Do you have a disaster recovery plan?

At some point every business will experience a catastrophic incident. At these times it is important to have a plan that explains who to contact, the priority of restore and how to restore services.

At the time of a disaster, you should have a few objectives established and measure some results - The objectives are RPO (Recovery Point Objective) and RTO (Recovery Time Objective); and the measurements to take are RPA (Recovery Point Actual) and RTA (Recovery Time Actual).

It's recommended to practice your disaster recovery at least once every 12 months. This way you make sure that you are investing in the minimum amount of required resources, and that your plan actually works.
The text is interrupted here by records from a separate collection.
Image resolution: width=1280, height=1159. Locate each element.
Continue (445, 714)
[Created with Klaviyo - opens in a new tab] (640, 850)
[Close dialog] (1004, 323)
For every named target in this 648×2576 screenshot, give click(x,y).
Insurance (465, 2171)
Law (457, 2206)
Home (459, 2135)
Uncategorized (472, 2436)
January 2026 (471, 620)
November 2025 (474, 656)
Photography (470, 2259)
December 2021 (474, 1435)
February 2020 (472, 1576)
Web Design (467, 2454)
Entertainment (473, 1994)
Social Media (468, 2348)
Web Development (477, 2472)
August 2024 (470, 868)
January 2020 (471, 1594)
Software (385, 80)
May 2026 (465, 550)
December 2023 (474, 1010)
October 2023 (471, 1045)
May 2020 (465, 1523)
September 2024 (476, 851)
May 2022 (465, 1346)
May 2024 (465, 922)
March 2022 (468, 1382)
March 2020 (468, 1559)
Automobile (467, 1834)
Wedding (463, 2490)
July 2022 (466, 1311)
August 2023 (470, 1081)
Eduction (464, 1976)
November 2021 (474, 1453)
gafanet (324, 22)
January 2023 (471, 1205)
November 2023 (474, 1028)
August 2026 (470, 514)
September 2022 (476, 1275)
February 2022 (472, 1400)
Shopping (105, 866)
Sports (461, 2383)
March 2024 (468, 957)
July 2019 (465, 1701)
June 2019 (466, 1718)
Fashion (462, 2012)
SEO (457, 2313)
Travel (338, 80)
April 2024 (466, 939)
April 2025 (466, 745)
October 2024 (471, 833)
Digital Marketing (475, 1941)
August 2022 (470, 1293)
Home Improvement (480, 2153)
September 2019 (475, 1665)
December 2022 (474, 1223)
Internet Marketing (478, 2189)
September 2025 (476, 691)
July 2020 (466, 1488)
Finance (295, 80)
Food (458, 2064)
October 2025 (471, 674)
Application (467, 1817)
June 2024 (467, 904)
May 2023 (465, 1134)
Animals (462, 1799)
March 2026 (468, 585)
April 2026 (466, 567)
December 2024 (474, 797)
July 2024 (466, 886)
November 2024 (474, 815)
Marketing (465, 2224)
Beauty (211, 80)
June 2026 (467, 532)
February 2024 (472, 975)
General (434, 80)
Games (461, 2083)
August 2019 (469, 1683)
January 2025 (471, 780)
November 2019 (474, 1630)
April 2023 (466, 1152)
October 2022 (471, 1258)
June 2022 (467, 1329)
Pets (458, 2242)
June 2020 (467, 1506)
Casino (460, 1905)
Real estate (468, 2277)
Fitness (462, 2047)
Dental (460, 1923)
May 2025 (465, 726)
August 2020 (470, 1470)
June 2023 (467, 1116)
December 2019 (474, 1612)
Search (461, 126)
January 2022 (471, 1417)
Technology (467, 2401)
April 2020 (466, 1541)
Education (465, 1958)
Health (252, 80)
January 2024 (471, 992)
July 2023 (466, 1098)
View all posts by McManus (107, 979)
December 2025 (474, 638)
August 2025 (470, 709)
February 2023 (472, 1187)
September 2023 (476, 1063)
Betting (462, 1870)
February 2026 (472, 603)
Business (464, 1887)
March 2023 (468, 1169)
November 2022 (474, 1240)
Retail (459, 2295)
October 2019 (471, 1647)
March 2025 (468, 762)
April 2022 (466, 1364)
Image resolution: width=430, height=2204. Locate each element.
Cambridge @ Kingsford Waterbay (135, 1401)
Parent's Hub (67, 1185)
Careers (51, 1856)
So what do these terms mean?

93c56eff 8d11 4123 a2d6 1305911f07b0 — Figure: RTO's vs RPO's

RPO

RPO or Recovery Point Objective, is a measure of the maximum tolerable amount of data that the business can afford to lose during a disaster. It also helps you measure how long it can take between the last data backup and a disaster without seriously damaging your business. RPO is useful for determining how often to perform data backups.

RTO

RTO or Recovery Time Objective, is a measure of the amount of time after a disaster in which business operation is retaken, or resources are again available for use. This measurement determines the amount of resources that are required for the recovery to happen within the timeframe required.

RPA

RPA or Recovery Point Actual, is the actual measurement of the amount of data lost during a disaster recovery.

RTA

RTA or Recovery Time Actual, is the actual measurement of downtime during a disaster recovery.

Note: these may all be different for different services. For example at a bank you may have a transaction database, this may need to be only ever able to experience a RPA\RTA of a few minutes as even in that few minutes, thousands of transactions could be lost. However the same bank may have a website that they are happy to have an RTA\RPA of several hours as this is much less critical to the banks overall operation.

How to calculate these values?

RTO and RPO are determined via a consultation called BIA (Business Impact Analysis). The organization needs to work out what the maximum amount of data that they are prepared to lose and also the maximum amount of time that they are prepared to be without services. These are both measured in time, and could be seconds, minutes, hours or days depending on the organization's requirements. This is a balancing act as generally the shorter the timeframe required, the more resources the organisation will need in order to achieve the target.

After this a disaster should be simulated to test that the RTA/RPA values match the RTO/RPO required by the organization.

Example: Mr Bob Northwind experienced a catastrophic incident. The failure occurred at 8pm local time on a Friday night. Their website and sales transaction software were affected.

In his Disaster Recovery Plan he had the following objectives:

Service	RPO	RTO
Northwind Website	2 days	4 hours
North Sales	4 hours	8 hours

It is important that these objectives are signed off by the Product Owner as per this rule

After the recovery was complete they then analyzed the downtime which showed the following:

Service	RPA	RTA
Northwind Website	8 hours	2 days
North Sales	8 hours	8 hours

After analyzing the data, they discovered a few issues with their Disaster Recovery Plan:

They didn't have any spare hardware on premises which meant that to get the website backed up and running they needed to find a shop on a weekend to buy a server and then start the recovery process. This delayed them by an entire day.
Mr Northwind's IT Manager had mistakenly set the backups to 12-hour backups (at midnight and midday each day). This meant that the most recent backup for both services had occurred at 12pm on Friday and they had 8 hours of missing transactions. The greatest allowable data loss should have only been 4 hours.

This explains why it is important to practice your disaster recovery plan. A real incident is not the ideal time to realize that your backup/procedures are inadequate.